▶ [Given entries]:
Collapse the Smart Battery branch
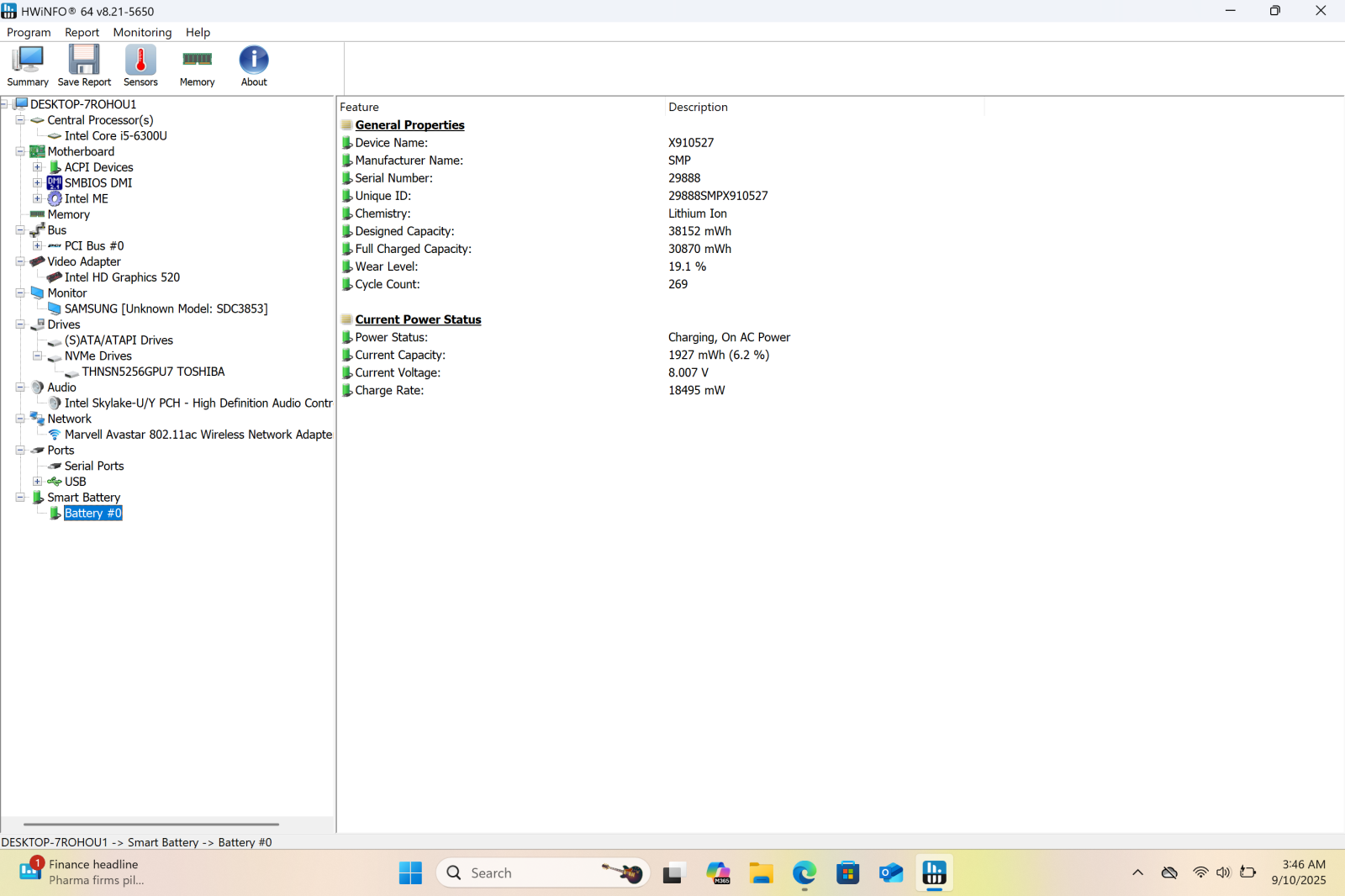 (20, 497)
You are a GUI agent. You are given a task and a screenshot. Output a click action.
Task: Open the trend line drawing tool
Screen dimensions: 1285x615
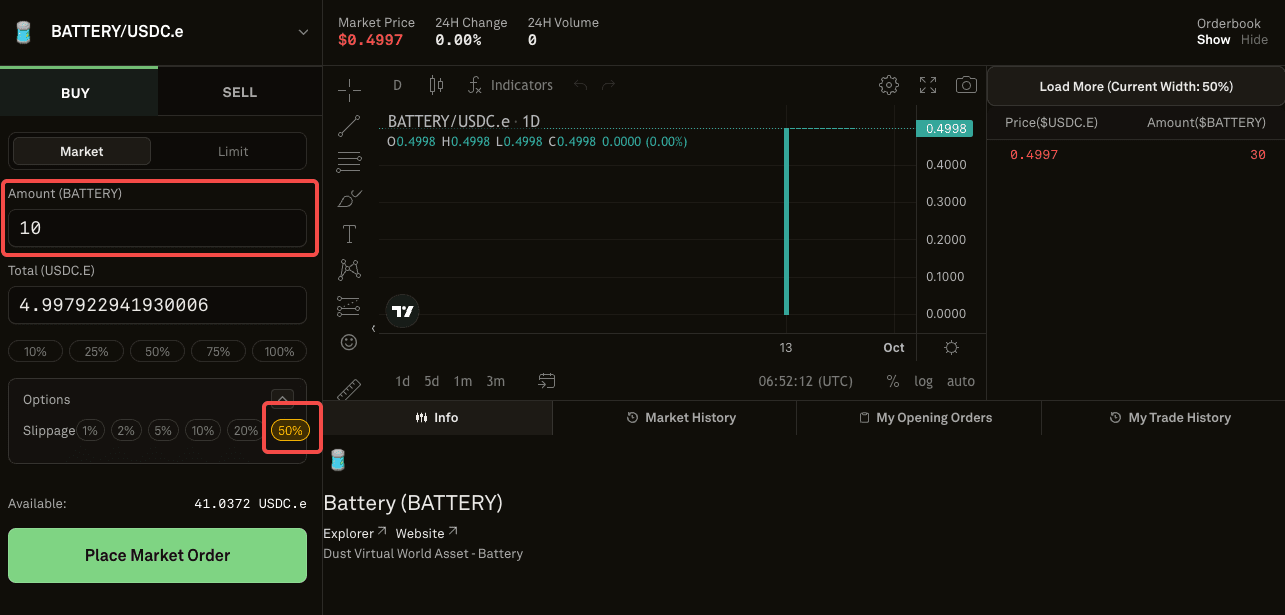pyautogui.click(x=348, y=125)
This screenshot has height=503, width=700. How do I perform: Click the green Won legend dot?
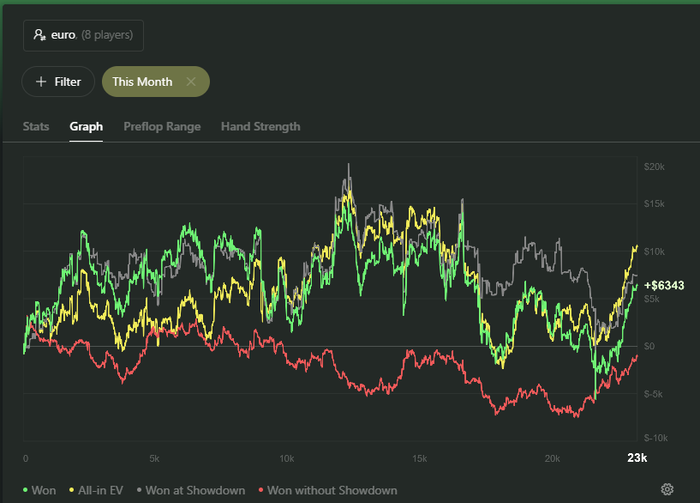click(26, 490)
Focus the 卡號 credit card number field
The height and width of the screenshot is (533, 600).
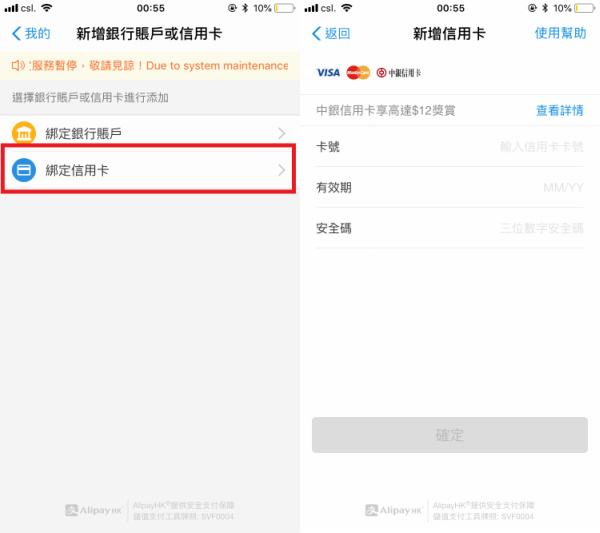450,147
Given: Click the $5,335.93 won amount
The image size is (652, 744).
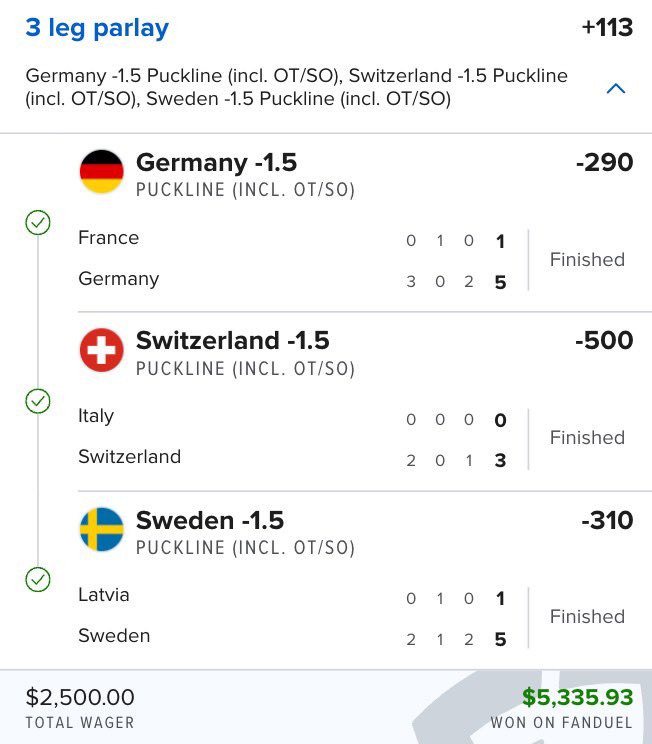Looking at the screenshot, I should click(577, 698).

▶ [Your task]:
Please output the material as written, apart from the images.

▶ [Answer to the exercise]:
Collapse the Smart Battery branch
 (20, 497)
You are a GUI agent. You are given a task and a screenshot. Output a click action.
Task: Open the trend line drawing tool
Screen dimensions: 1285x615
pyautogui.click(x=348, y=125)
This screenshot has height=503, width=700. How do I perform: Click the green Won legend dot?
click(26, 490)
Focus the 卡號 credit card number field
The height and width of the screenshot is (533, 600).
450,147
Given: Click the $5,335.93 won amount
The image size is (652, 744).
Looking at the screenshot, I should click(577, 698).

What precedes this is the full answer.